**REQUIREMENTS:** Put every line of the material below into a Markdown table with the columns Row and Line, numbering the rows in order and leaving out blank lines.

——

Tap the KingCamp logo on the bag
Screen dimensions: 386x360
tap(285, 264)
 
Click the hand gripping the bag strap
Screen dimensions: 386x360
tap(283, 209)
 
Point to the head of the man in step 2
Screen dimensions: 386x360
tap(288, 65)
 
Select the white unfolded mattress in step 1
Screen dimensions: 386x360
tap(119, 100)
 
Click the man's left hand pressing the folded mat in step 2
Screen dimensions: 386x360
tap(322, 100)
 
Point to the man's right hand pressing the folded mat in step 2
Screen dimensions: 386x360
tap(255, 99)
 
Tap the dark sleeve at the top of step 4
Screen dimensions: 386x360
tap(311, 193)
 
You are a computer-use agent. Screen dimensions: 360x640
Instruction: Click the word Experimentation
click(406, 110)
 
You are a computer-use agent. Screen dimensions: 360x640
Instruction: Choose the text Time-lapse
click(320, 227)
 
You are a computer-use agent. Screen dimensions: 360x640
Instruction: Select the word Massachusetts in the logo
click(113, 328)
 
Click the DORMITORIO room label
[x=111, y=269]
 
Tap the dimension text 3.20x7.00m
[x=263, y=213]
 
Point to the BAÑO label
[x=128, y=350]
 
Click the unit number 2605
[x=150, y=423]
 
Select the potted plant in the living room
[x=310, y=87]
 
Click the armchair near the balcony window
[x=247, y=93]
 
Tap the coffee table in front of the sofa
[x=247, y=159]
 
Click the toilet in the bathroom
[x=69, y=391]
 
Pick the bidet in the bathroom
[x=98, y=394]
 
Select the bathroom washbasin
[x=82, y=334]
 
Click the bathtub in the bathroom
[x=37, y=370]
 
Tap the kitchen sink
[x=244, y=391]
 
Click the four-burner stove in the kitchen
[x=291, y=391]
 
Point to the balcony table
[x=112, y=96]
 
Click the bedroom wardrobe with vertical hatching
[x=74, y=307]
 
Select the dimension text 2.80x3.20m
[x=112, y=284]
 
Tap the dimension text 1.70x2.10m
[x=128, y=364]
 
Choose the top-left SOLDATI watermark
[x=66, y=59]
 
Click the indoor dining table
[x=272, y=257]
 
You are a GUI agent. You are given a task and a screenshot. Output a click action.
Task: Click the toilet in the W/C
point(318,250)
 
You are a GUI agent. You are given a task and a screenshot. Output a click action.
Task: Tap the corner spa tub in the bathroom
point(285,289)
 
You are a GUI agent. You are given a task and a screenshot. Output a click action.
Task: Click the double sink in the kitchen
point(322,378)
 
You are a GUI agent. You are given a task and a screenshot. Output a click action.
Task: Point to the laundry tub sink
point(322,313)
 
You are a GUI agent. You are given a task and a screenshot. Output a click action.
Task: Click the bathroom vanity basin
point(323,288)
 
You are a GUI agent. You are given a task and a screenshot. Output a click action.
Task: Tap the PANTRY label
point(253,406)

——

**PROBLEM SOLUTION:**
| Row | Line |
|---|---|
| 1 | Tap the KingCamp logo on the bag |
| 2 | Screen dimensions: 386x360 |
| 3 | tap(285, 264) |
| 4 | Click the hand gripping the bag strap |
| 5 | Screen dimensions: 386x360 |
| 6 | tap(283, 209) |
| 7 | Point to the head of the man in step 2 |
| 8 | Screen dimensions: 386x360 |
| 9 | tap(288, 65) |
| 10 | Select the white unfolded mattress in step 1 |
| 11 | Screen dimensions: 386x360 |
| 12 | tap(119, 100) |
| 13 | Click the man's left hand pressing the folded mat in step 2 |
| 14 | Screen dimensions: 386x360 |
| 15 | tap(322, 100) |
| 16 | Point to the man's right hand pressing the folded mat in step 2 |
| 17 | Screen dimensions: 386x360 |
| 18 | tap(255, 99) |
| 19 | Tap the dark sleeve at the top of step 4 |
| 20 | Screen dimensions: 386x360 |
| 21 | tap(311, 193) |
| 22 | You are a computer-use agent. Screen dimensions: 360x640 |
| 23 | Instruction: Click the word Experimentation |
| 24 | click(406, 110) |
| 25 | You are a computer-use agent. Screen dimensions: 360x640 |
| 26 | Instruction: Choose the text Time-lapse |
| 27 | click(320, 227) |
| 28 | You are a computer-use agent. Screen dimensions: 360x640 |
| 29 | Instruction: Select the word Massachusetts in the logo |
| 30 | click(113, 328) |
| 31 | Click the DORMITORIO room label |
| 32 | [x=111, y=269] |
| 33 | Tap the dimension text 3.20x7.00m |
| 34 | [x=263, y=213] |
| 35 | Point to the BAÑO label |
| 36 | [x=128, y=350] |
| 37 | Click the unit number 2605 |
| 38 | [x=150, y=423] |
| 39 | Select the potted plant in the living room |
| 40 | [x=310, y=87] |
| 41 | Click the armchair near the balcony window |
| 42 | [x=247, y=93] |
| 43 | Tap the coffee table in front of the sofa |
| 44 | [x=247, y=159] |
| 45 | Click the toilet in the bathroom |
| 46 | [x=69, y=391] |
| 47 | Pick the bidet in the bathroom |
| 48 | [x=98, y=394] |
| 49 | Select the bathroom washbasin |
| 50 | [x=82, y=334] |
| 51 | Click the bathtub in the bathroom |
| 52 | [x=37, y=370] |
| 53 | Tap the kitchen sink |
| 54 | [x=244, y=391] |
| 55 | Click the four-burner stove in the kitchen |
| 56 | [x=291, y=391] |
| 57 | Point to the balcony table |
| 58 | [x=112, y=96] |
| 59 | Click the bedroom wardrobe with vertical hatching |
| 60 | [x=74, y=307] |
| 61 | Select the dimension text 2.80x3.20m |
| 62 | [x=112, y=284] |
| 63 | Tap the dimension text 1.70x2.10m |
| 64 | [x=128, y=364] |
| 65 | Choose the top-left SOLDATI watermark |
| 66 | [x=66, y=59] |
| 67 | Click the indoor dining table |
| 68 | [x=272, y=257] |
| 69 | You are a GUI agent. You are given a task and a screenshot. Output a click action. |
| 70 | Task: Click the toilet in the W/C |
| 71 | point(318,250) |
| 72 | You are a GUI agent. You are given a task and a screenshot. Output a click action. |
| 73 | Task: Tap the corner spa tub in the bathroom |
| 74 | point(285,289) |
| 75 | You are a GUI agent. You are given a task and a screenshot. Output a click action. |
| 76 | Task: Click the double sink in the kitchen |
| 77 | point(322,378) |
| 78 | You are a GUI agent. You are given a task and a screenshot. Output a click action. |
| 79 | Task: Point to the laundry tub sink |
| 80 | point(322,313) |
| 81 | You are a GUI agent. You are given a task and a screenshot. Output a click action. |
| 82 | Task: Click the bathroom vanity basin |
| 83 | point(323,288) |
| 84 | You are a GUI agent. You are given a task and a screenshot. Output a click action. |
| 85 | Task: Tap the PANTRY label |
| 86 | point(253,406) |